Primeiramente, a grande maioria das pessoas que se manifestaram nunca foram muito favoráveis a Netanyahu nem votaram nele. Neste sentido, não devem ser vistos como representando uma mudança radical nos costumes face às eleições políticas. Netanyahu continua a liderar em quase todas as pesquisas recentes. No entanto, isto indica um tipo de mudança. Forçar Netanyahu a recuar de um projeto de lei que o entusiasmou particularmente não é uma questão de segunda ordem, especialmente quando praticamente não existe oposição parlamentar propriamente dita. Quanto mais estas manifestações continuarem, mais o governo, e em particular o seu “elo fraco” – o ministro das Finanças Moshe Kahlon (Kulanu), que rompeu com o partido de Netanyahu e é considerado por muitos como o último defensor dos valores democráticos no atual governo – será posto à prova.

Em segundo lugar, embora o mundo veja Israel apenas do ponto de vista da ocupação, da guerra e do conflito, para muitas pessoas em Israel, essas não são as principais preocupações.
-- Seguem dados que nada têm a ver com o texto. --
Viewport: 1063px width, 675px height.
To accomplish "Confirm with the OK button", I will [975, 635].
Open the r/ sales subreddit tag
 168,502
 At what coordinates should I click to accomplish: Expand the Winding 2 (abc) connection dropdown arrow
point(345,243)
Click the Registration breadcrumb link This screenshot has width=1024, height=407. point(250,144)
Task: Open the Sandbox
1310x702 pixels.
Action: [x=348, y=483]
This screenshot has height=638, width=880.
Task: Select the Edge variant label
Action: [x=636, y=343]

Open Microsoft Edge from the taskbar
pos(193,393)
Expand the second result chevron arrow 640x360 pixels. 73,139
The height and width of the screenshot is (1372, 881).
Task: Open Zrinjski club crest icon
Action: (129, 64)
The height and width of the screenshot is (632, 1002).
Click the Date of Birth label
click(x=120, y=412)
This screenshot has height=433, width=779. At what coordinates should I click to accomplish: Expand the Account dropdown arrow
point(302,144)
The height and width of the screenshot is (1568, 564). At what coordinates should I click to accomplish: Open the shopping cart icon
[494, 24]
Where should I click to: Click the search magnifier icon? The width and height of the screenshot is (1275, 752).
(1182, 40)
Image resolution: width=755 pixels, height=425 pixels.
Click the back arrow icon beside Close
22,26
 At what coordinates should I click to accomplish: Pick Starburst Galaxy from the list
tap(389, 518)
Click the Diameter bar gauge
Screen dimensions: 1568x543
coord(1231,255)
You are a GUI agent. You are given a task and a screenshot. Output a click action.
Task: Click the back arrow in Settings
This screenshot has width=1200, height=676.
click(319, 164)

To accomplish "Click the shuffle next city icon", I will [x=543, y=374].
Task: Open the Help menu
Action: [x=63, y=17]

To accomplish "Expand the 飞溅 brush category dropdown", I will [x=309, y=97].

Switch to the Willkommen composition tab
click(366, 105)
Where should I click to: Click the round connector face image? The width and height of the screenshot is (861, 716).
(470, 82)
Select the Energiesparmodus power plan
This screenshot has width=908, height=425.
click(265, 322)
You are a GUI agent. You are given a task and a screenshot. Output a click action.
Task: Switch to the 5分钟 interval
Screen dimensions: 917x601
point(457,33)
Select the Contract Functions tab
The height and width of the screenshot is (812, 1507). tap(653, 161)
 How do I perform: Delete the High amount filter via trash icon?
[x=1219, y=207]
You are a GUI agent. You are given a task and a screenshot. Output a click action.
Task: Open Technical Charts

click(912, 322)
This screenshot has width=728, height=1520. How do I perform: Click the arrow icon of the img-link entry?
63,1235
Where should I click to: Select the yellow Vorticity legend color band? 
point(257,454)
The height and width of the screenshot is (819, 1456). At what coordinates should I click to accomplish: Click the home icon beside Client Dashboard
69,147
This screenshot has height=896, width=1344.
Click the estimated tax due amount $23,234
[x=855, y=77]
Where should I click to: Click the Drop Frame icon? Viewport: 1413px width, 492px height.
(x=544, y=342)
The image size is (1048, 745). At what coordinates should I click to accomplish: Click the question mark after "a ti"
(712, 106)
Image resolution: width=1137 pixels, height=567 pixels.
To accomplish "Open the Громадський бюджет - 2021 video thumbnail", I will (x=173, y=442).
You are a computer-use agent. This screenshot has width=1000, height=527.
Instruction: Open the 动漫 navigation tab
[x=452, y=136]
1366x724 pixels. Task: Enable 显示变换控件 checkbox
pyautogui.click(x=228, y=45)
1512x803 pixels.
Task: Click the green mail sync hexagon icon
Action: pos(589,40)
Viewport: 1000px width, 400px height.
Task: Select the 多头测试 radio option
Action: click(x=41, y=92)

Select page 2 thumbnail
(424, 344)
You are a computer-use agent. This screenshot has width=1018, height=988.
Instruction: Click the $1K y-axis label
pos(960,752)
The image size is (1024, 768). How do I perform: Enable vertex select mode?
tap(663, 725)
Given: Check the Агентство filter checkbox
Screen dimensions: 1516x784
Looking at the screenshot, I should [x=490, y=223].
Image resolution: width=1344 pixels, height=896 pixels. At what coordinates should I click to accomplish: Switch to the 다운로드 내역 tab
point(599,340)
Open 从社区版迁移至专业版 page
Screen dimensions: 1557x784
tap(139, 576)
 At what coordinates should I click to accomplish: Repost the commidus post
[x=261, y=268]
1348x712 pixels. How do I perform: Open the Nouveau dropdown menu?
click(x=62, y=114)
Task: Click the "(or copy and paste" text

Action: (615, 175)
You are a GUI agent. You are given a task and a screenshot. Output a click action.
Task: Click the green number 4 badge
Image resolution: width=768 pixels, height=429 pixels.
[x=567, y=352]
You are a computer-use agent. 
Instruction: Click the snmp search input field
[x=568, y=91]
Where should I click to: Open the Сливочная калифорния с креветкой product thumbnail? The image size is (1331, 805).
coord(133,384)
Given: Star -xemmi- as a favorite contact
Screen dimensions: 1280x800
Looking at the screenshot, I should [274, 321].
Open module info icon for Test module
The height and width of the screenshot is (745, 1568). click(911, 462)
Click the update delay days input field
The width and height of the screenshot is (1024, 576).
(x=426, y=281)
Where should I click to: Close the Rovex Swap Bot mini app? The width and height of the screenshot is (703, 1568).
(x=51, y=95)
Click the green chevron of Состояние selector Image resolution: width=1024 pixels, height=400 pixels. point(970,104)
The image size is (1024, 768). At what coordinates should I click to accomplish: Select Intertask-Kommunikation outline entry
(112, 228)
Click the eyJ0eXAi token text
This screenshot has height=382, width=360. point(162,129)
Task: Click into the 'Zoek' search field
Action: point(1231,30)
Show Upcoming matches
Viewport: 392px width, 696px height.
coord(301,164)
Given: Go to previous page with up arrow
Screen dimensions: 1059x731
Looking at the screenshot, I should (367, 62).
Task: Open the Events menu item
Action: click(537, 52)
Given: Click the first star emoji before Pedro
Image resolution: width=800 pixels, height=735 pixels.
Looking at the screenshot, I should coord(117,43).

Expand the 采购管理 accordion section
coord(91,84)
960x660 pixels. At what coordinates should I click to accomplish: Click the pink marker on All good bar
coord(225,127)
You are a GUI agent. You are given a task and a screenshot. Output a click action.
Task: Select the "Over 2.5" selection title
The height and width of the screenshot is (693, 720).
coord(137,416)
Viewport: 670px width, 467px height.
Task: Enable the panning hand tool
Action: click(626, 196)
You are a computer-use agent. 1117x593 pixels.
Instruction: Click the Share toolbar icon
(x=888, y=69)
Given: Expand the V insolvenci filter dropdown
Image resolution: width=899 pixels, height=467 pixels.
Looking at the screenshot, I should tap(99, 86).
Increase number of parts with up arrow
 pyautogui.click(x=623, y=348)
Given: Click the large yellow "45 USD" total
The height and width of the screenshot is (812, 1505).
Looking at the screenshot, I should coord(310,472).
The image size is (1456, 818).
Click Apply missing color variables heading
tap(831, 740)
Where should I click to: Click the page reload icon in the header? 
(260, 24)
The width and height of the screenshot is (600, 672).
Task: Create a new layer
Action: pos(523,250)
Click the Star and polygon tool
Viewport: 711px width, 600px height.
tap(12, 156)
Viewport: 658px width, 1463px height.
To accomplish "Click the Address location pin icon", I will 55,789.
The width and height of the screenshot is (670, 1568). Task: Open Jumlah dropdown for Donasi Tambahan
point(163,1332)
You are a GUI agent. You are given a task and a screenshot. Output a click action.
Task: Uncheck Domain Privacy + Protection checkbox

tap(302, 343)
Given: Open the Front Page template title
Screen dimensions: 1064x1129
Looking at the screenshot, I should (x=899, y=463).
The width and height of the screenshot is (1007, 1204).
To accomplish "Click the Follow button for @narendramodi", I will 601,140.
Enquanto a velha esquerda sionista quase desapareceu completamente, à medida que o movimento se move ainda mais para a direita sob a liderança de Avi Gabbay (Kulanu, então Partido Trabalhista desde 2016), a luta contra a corrupção política e pelos valores democráticos poderia servir como um novo ponto de encontro contra a direita autoritária de linha dura.

Como Amira Hass escreveu em sua última crônica no Haaretz, a maioria do povo israelense se aproveita da ocupação e se recusa a perceber que “Israel não é uma democracia porque governa cerca de 4 milhões de palestinos privados de direitos e sistematicamente despojados e cerca de 2 milhões de cidadãos de segunda classe”. No entanto, Amira Hass apoia o movimento de protesto: “É verdade que as pessoas que se manifestam na Avenida Rothschild e na Praça Rabin não se juntam a Ta´ayush [um grupo de esquerda que protege os palestinos da violência dos colonos]. Sai às ruas para se opor à erosão da democracia para os judeus. Só espero que este processo de erosão dos direitos democráticos seja o mais lento possível… porque o pior não conduz ao melhor, mas apenas a uma situação pior e mais perigosa”.